In an adb root shell,
cat /d/tzdbg/log
cat /d/tzdbg/qsee_log
commands displays empty result.
Is there any one who had try to develop an application like this before? Any help will be appreciated.
I am afraid there is currently no straightforward way to do this.
If you want to learn to use a TEE right now, I would suggest that you use a VM running OP-TEE or Open-TEE (as I read you have in your response to @Cobain above), as the GlobalPlatform APIs are widely supported on different devices.
Unfortunately you essentially need to be a device OEM or an established software supplier to do what you want right now, but that is something which may get easier in the future - this is the downside of working with a relatively new technology.
A TSM is a Trusted Services Manager, which is a technology used by some GlobalPlatform TEE implementations to load a TA on a TEE. It is not applicable to QSEE.
Trusty is a Google proprietary TEE, and I'm not aware of any available device which exposes this to users.
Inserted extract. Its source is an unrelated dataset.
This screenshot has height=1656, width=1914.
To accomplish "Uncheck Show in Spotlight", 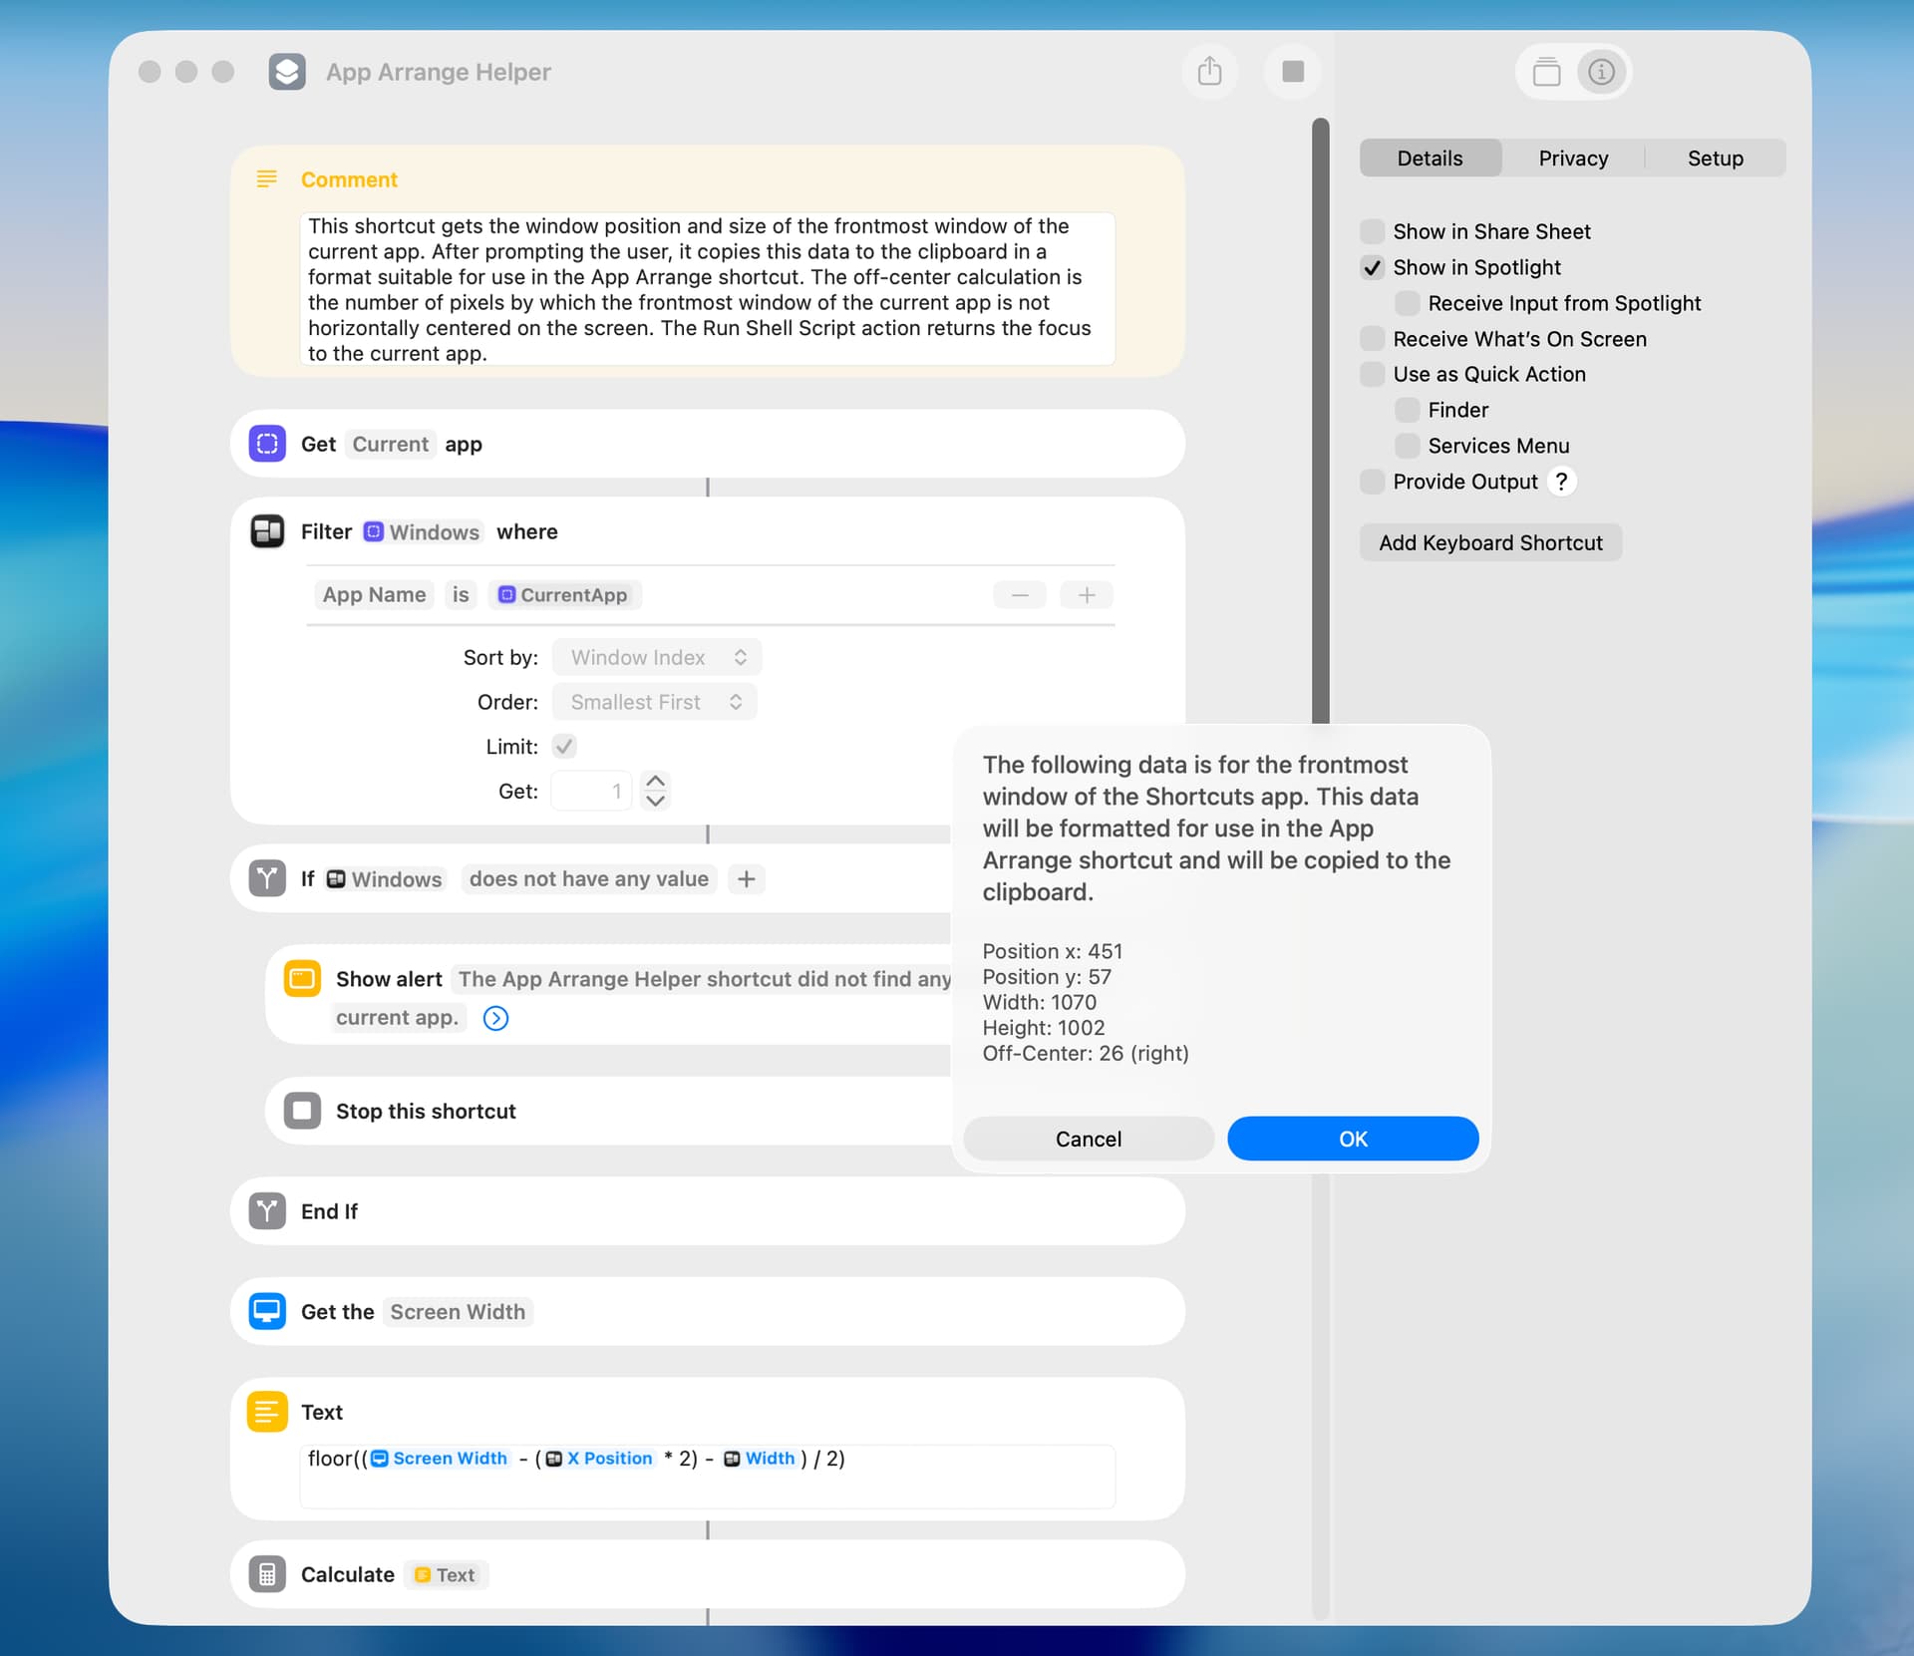I will point(1373,267).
QSEE is the Qualcomm TEE. Unfortunately I am not able to comment on exactly what it may or may not do.
If you found this: http://source.android.com/security/trusty/index.html
I believe this is the relevant section:
So unless you are creating your own Custom ROM, I don't think you can do anything with Trusty.
I wanted to do the same but ended up using sequiturlabs framework for developing Trusted applications on OP-TEE on Raspberry Pi 3. It enabled a hello world TA on a hardware but I am still looking for something that would allow TA development for a secure OS with Android as REE.
https://www.sequiturlabs.com/media_portfolio/sequitur-labs-collaborates-with-linaro-to-lower-barriers-to-iot-security-education-for-raspberry-pi-maker-community/
First, for TEE one APP contains two parts, TA(Trust APP, runs in TEE) and CA(Client APP, runs in REE).
QSEE has implement GlobalPlatform(GP) API(not all the GP API), so you should read the GP API white paper and use them to develop CA and TA.
But, you cannot install CA and TA by yourself, because CA and TA should dispatch by TSM.